Buy Down Mortgage / with 401(k) Funds / Retiring Soon

Buy Down Mortgage / with 401(k) Funds / Retiring Soon

gorham1418's avatar User  gorham1418  (Opens a pop up layer) Visitor

I am 62.  Going to retire in two years.  Should I buy down my mortgage now ($42,000) in order to refinance.  I would borrow  from my 401(k) monies--I have about $430k in the account.  Current interest rate on mortgage is 7%--30 Year, Interest Only in 10--will convert to fixed in 2016. I can refi now at a new interest rate of 4.75%--30 year fixed with a $600 per month savings but will also need to repay 401(k) loan.  The 401(k) repayment debt is about $400.00 per month with balance due at retirement.

Re: Buy Down Mortgage / with 401(k) Funds / Retiring Soon

FlyinBrian's avatar User  FlyinBrian  (Opens a pop up layer) Occasional Visitor

I am not a fan of the debt. The good news is that the interest you are paying on that 401k loan does go back into your account. I current work with 401ks on a daily basis for a large financial firm. How do you feel about the risk? Do you have insurance that would help prevent foreclosure of something happened to your health? How long do you plan to continue to work? These are just a couple questions you might want to ask yourself.

Re: Buy Down Mortgage / with 401(k) Funds / Retiring Soon

JRnFLA's avatar User  JRnFLA  (Opens a pop up layer) Visitor

Great question! I have a similar question. I'm 58 and 100% disabled per the VA and the SSA. I am buying a new, more accommodating home and still have my VA eligibility. I can get a 100% VA mortgage at 3.75% interest, 3.769% APR for a fixed, 30  year loan. I too dislike debt and the only long-term debt I have is two mortgages - one on an investment property, and the other for my current home which I will rent once I close on the new house. Rental income covers the mortgage on the first house and based on market analysis, I should be able to rent my current home to cover its mortgage payment.

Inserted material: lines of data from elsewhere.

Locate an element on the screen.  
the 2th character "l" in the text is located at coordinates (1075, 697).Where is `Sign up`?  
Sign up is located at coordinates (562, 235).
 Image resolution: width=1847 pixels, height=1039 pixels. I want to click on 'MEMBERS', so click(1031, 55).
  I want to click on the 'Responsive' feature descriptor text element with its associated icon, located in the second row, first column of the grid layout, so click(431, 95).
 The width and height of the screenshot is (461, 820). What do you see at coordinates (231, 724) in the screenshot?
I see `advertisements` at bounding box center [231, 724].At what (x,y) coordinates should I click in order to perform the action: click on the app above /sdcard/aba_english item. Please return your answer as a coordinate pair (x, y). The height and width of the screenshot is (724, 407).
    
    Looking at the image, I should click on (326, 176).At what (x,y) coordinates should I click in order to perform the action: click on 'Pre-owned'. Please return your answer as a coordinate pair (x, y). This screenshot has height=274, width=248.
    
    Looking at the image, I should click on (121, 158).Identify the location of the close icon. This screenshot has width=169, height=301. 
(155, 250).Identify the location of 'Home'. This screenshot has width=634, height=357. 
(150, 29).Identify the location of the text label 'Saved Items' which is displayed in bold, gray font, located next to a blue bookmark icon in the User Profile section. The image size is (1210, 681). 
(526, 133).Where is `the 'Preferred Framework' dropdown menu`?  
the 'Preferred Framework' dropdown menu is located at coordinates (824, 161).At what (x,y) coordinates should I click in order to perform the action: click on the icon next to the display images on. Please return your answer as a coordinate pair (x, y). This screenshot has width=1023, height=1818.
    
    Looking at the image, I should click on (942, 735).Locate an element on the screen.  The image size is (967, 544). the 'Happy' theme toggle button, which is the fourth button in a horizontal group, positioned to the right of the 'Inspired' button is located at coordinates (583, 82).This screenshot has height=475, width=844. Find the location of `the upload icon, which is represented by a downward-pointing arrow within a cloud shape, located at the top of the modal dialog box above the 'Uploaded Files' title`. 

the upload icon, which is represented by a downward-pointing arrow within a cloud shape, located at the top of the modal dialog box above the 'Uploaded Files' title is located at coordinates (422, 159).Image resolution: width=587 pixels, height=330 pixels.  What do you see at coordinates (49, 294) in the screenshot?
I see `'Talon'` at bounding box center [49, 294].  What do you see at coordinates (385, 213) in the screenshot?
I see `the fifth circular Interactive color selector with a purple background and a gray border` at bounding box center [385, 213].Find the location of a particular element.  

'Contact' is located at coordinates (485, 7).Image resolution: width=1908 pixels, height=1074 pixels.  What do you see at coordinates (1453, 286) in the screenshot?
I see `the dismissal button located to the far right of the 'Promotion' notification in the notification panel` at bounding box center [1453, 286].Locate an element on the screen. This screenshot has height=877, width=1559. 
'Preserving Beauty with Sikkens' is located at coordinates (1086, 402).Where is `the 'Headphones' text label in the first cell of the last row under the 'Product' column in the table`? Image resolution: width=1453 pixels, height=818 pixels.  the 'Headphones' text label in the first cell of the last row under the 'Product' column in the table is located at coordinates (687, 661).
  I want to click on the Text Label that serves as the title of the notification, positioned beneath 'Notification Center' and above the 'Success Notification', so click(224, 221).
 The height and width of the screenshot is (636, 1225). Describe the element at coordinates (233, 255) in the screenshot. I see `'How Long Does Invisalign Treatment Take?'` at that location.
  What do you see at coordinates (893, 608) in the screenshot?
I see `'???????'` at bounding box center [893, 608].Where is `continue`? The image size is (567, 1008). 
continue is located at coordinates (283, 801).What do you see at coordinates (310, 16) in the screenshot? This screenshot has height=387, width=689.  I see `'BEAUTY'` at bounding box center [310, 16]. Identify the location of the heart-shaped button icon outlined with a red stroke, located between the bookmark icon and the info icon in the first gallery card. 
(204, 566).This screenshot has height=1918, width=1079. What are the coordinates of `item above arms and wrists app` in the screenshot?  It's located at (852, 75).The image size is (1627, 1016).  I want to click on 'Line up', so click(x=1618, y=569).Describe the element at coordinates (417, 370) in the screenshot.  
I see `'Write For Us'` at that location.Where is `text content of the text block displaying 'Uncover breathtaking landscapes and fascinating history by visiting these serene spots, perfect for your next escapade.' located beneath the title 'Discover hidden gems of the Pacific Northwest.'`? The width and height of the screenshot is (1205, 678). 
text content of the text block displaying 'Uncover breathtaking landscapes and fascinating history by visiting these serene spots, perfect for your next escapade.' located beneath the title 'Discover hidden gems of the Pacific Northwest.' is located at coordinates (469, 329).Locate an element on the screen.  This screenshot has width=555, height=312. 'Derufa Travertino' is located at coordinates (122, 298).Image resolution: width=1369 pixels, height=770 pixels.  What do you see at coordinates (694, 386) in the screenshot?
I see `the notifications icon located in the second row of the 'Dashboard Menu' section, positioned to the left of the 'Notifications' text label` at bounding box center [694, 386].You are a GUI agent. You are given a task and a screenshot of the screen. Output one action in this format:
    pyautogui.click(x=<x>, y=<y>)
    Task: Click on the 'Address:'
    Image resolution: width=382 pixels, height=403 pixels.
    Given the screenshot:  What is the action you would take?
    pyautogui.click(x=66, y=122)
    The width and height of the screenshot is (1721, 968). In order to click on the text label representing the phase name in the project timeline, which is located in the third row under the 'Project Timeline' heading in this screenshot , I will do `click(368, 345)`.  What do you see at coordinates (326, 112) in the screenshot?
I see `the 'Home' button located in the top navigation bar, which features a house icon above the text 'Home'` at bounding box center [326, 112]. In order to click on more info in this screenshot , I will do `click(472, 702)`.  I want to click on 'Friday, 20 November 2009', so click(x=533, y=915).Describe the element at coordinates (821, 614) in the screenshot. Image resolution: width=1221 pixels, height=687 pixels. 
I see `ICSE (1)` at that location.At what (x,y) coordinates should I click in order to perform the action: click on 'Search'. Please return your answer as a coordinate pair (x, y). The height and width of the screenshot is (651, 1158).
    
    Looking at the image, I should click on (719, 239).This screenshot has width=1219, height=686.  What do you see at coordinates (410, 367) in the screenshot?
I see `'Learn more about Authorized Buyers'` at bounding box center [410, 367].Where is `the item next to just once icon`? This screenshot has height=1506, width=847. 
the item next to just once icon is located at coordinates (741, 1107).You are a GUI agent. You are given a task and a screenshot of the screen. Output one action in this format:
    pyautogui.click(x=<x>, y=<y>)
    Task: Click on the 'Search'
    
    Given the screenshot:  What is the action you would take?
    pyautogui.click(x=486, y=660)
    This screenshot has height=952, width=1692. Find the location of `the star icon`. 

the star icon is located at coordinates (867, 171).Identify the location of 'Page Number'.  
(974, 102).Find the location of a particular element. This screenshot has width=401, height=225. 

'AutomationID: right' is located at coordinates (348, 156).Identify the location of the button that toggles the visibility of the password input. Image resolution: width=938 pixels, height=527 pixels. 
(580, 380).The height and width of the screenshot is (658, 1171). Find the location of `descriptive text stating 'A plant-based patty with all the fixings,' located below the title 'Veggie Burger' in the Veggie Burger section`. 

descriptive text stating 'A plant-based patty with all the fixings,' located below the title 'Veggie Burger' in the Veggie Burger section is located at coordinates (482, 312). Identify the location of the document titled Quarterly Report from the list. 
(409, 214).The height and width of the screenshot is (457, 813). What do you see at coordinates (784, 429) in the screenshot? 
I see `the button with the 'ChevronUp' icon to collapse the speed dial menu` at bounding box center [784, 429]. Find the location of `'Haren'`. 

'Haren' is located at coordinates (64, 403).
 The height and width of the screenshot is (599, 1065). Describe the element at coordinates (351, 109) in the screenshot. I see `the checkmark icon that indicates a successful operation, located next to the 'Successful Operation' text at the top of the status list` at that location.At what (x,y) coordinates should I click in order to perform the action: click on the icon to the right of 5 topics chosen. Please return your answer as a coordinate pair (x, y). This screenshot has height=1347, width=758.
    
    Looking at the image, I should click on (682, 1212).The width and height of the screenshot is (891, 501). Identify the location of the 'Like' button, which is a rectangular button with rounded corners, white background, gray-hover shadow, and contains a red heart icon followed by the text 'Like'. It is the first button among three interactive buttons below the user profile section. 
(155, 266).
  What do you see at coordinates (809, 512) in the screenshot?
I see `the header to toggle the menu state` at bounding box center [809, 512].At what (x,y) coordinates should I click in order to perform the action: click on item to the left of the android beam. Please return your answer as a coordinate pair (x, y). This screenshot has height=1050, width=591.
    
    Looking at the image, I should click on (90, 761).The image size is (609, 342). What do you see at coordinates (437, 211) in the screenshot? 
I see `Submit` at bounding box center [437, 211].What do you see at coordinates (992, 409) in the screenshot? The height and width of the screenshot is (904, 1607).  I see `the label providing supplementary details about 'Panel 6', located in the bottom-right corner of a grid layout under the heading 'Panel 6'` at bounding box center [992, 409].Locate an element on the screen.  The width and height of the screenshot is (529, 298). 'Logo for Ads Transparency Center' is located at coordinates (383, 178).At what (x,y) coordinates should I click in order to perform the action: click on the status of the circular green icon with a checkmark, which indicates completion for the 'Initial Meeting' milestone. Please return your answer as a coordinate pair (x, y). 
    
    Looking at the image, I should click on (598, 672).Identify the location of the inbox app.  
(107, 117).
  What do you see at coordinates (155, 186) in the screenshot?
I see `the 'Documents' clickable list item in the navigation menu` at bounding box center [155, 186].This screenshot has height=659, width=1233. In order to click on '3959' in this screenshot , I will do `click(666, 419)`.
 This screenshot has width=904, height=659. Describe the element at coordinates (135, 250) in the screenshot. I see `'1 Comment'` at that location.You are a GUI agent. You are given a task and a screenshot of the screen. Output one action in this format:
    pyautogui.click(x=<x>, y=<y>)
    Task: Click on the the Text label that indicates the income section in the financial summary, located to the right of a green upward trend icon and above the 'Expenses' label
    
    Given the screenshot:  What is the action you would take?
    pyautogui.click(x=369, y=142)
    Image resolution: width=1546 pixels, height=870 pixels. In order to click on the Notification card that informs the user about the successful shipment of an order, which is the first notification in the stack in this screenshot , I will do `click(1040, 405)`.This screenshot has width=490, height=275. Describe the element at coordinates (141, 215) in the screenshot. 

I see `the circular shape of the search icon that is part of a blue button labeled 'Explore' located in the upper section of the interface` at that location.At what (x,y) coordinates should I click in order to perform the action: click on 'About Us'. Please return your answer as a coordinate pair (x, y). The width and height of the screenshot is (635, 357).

I also have a USAA self-directed IRA but my return is less than 2% because I am a very conservative, risk averse investor.


Comparing my current IRA ROI and the new mortgage APR, it seems like making a large downpayment is a better use of funds. My initial analysis does not include the taxes I will have to pay on IRA withdrawals. As I am disabled, I do not pay a penalty on my IRA withdrawals.


Does it make sense to use part of my IRA to decrease the amount I borrow for  the house I'm purchasing?